July
14th 2011
Another reason not to become a “presidential historian”

Posted under: American history, bad language, jobs, unhappy endings, wankers

Did any of you cats see this from yesterday?  Some idiots tried to rip off the Maryland Historical Society in Baltimore:

An attorney for a presidential historian charged with the theft of such library treasures as papers signed by Abraham Lincoln and invitations to inaugural balls says there is no evidence against his client and he shouldn’t have been denied bail.

A request for a bail review was filed Wednesday for 63-year-old historian Barry Landau, attorney Steven D. Silverman said, calling the denial unreasonable.

Landau and Jason Savedoff, 24, both of New York City, were arrested and charged Saturday with theft of more than $100,000 after document thefts were reported at the Maryland Historical Society in Baltimore, according to court documents.

Landau is a published author whose works include “The President’s Table: Two Hundred Years of Dining and Diplomacy,” released in 2007.

A historical society employee told police that Savedoff and Landau had been acting suspiciously and called authorities after he saw Savedoff conceal a document in a portfolio and walk it out of the library, according to court documents.

.       .       .       .       .      

A search of a locker at a building that Savedoff was carrying a key to turned up 60 documents, many of which Landau had signed out, according to court documents. The items included papers signed by Lincoln worth $300,000, numerous presidential inaugural ball invitations and programs worth $500,000, a signed Statue of Liberty commemoration valued at $100,000 and a signed Washington monument commemoration valued at $100,000, court documents state.

See what might tempt you if you don’t listen to Historiann, and you just write starf*cking books like Landau?  Historians serve their profession and themselves better if they go to archives in search of new knowledge instead of dumba$$ “autograph hunter” material that might have a tempting market value but is of no meaningful historical value.  First of all, you will find and perhaps aid in preserving old documents which you will use to produce something actually new and perhaps even interesting. 

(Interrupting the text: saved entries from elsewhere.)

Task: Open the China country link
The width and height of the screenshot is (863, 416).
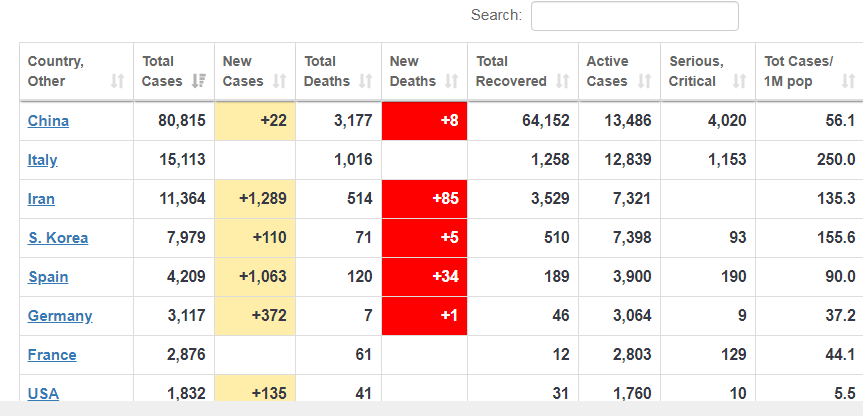Action: point(48,121)
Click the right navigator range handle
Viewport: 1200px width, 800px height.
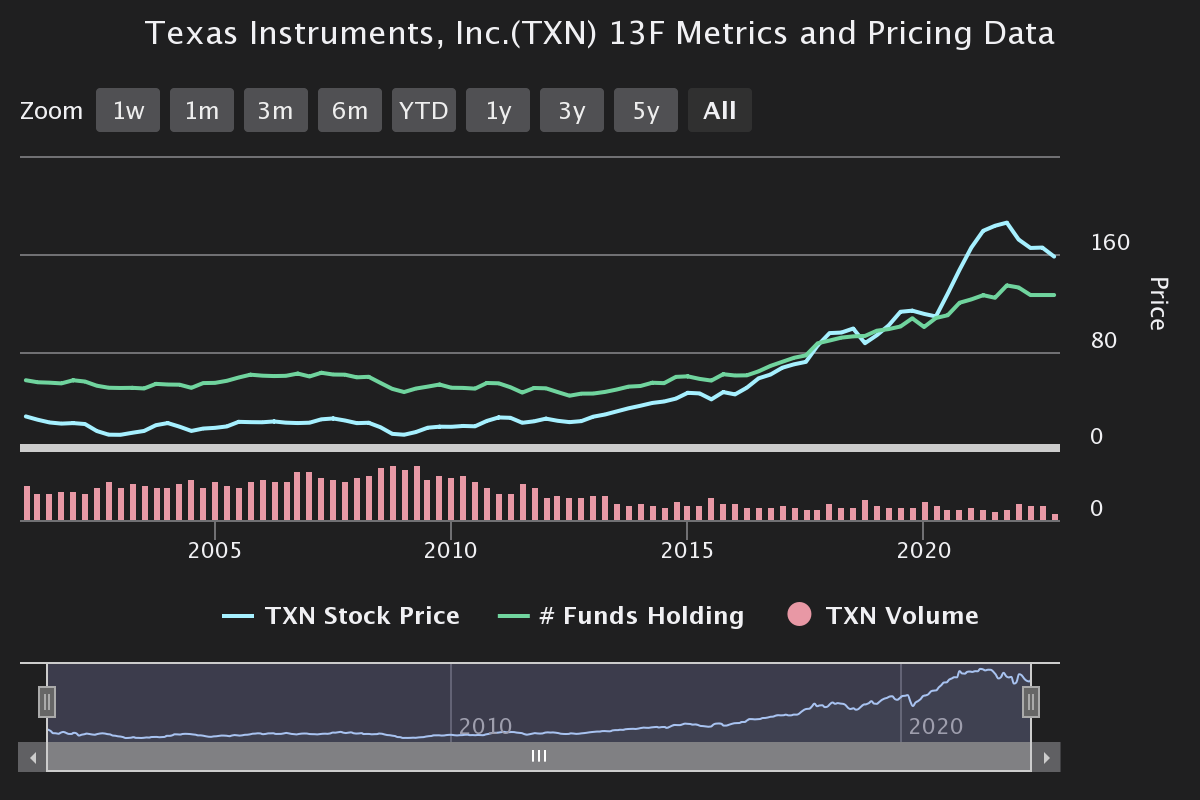click(1031, 702)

Secondly, you won’t go to jail for it.  That seems to me to be a huge advantage over the other path, but you can’t fence this cowgirl in.

Man, that horse can DANCE, goddammit!

20 Comments »

20 Responses to “Another reason not to become a “presidential historian””

  1. Sisyphus on 14 Jul 2011 at 10:54 am #

    That poster would be even better if it was done with the pointing finger Uncle Sam picture.

  2. Janice on 14 Jul 2011 at 11:02 am #

    I saw that story and was appalled but not that incredibly surprised. Rather like the story just a few months back where the “presidential historian” had altered a document date to give himself credit for a big find on Lincoln, some people really seem to see these projects as all about them.

  3. Brian Ogilvie on 14 Jul 2011 at 11:17 am #

    Ever since my first encounter with archives I’ve realized how easy it would be in many places to sneak something out.

    Of course, I don’t, because it’s simply wrong.

    But there’s another reason why historians shouldn’t do that–a self-interested reason. If you take a document out of the archive, there’s no way you can cite it! If someone decided to check your references, they would find that the document isn’t there. They’d have to conclude either that you stole it or that you made it up. Either way you’re screwed, professionally.

  4. Notorious Ph.D. on 14 Jul 2011 at 11:45 am #

    News from the medieval front, along these same lines:

    http://www.guardian.co.uk/world/2011/jul/07/codex-calixtinus-manuscript-stolen-santiago-compostela

    Sadly, they’ve noticed the theft, but have yet to track it down.

  5. Historiann on 14 Jul 2011 at 12:28 pm #

    Sisyphus: totally! I’ll look for an Uncle Sam version.

    Brian makes the excellent and obvious point that at the very least, one would be accused of research misconduct, and at the most one would be accused, tried, and convicted of a felony (depending on the $$ value of the ms., that is.)

    Notorious: where would you go to fence something like the Codex Calixtinus? I can understand how these d-bags in Baltimore thought that they could fence a couple of dance cards signed by Lincoln, or whatever, because there are enough purloined, legit, and fake Lincoln signatures circulating in the U.S. these days. But an illuminated manuscript? Only in a Dan Brown novel would this work as a moneymaking scheme.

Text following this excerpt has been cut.